» **PAGE EXTRACT**:

......

A Bahamian black middle class existed long before Majority Rule in 1967. Albeit, this social and economic class did not number in the substantial figures we see today. Nevertheless, there were Black Bahamians, and those of mixed negro extraction, who were highly educated, possessed money and land, were business owners, had elevated social positions, were well traveled, and importantly, well regarded both in The Bahamas and abroad.
Class elevation for the Bahamian negro, came along with increasing college level education opportunities offered in Nassau and abroad. Moving into the middle class, in the early to mid 1900s, invariably for some, came through politics, the same way it did for white Bahamians.
Bahamian negroes, also, of course, rose in economic and social prominence through engaging in the same lucrative island boom business opportunities as whites. These included everything from 1860s blockading, to prohibition rum running to mailboat ownership, to exports to tourist guesthouses, liquor, construction, professional careers like teachers and lawyers and retail shop ownership.
1921 – Group of Bahamas Negroes own company Bahamas Boat Line
Early Black Middle Class Caught Between White Racism and Black Uncle Tom
The early black Bahamian middle class largely existed in a type of no man’s land. They were not fully accepted as social equals by native Bahamian whites or by English colonial administrators and American residents.
And they weren’t always welcomed by other blacks who did not share their same economic and social class. Called Uncle Toms and worse, the most surprising social rejection, a new form of interpersonal racism, came from other black Bahamians. Anything exhibited by a black person that hinted of white, the label of Uncle Tom could be maliciously and generously applied.

......

» **DATA SHOWN**:

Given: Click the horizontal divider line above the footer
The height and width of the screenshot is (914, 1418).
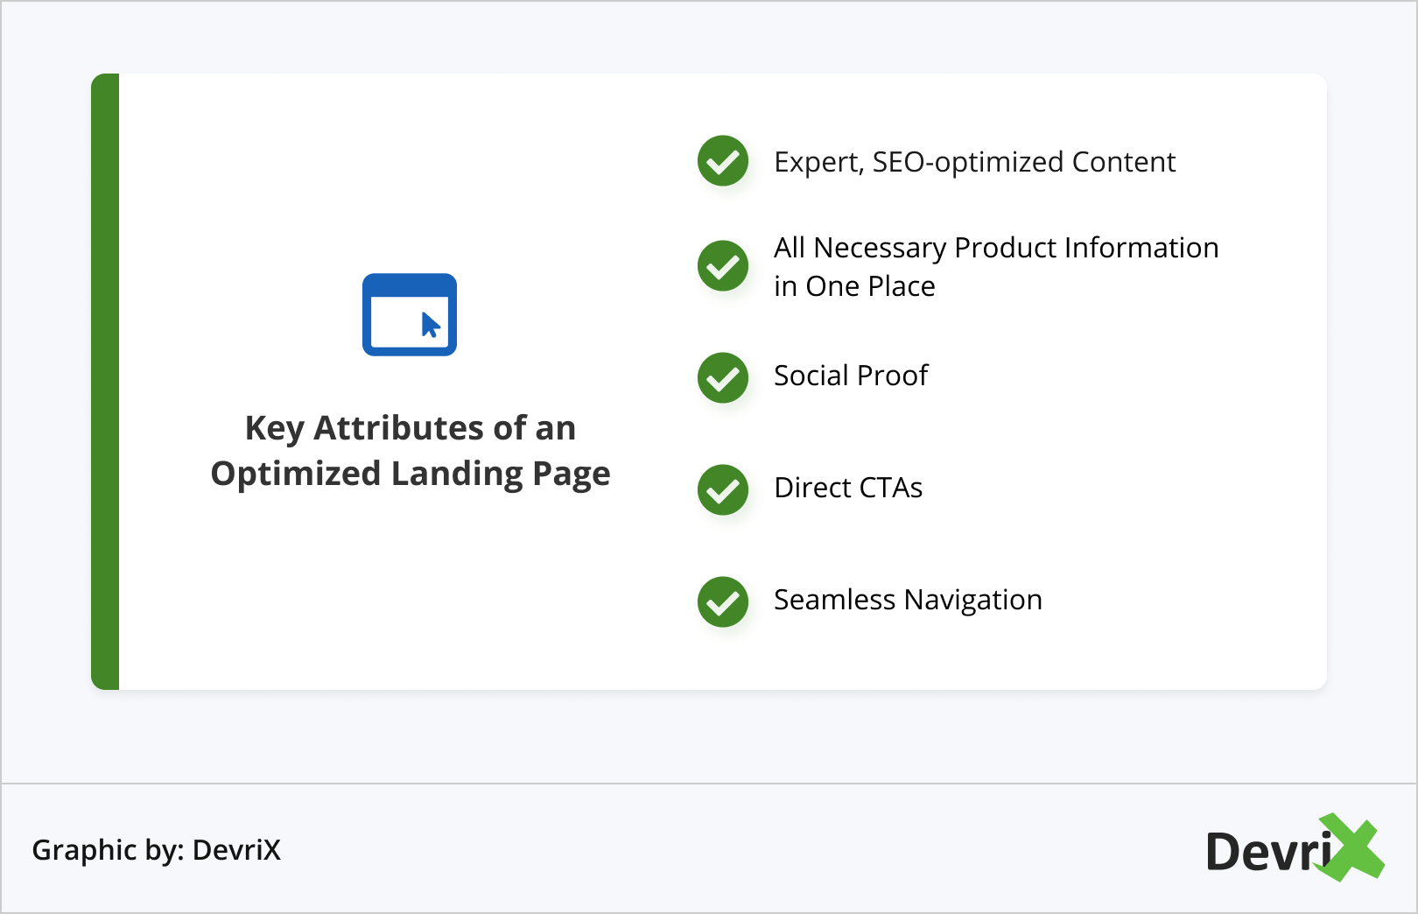Looking at the screenshot, I should [709, 784].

......

» **INSTRUCTIONS**:
A: Answer these from the text on the early black Bahamian middle class:
(i) In what year did Majority Rule come to The Bahamas?
(ii) What company did a group of Bahamas Negroes own in 1921?
(iii) What label did other black Bahamians apply to middle-class blacks?
B: The text on the early black Bahamian middle class describes the Black Bahamians of that class before Majority Rule. List every trait it gives for them.

» **RESULTS IN ORDER**:
A:
(i) 1967
(ii) Bahamas Boat Line
(iii) Uncle Tom

B:
- Highly educated
- Possessed money and land
- Business owners
- Had elevated social positions
- Well traveled
- Well regarded both in The Bahamas and abroad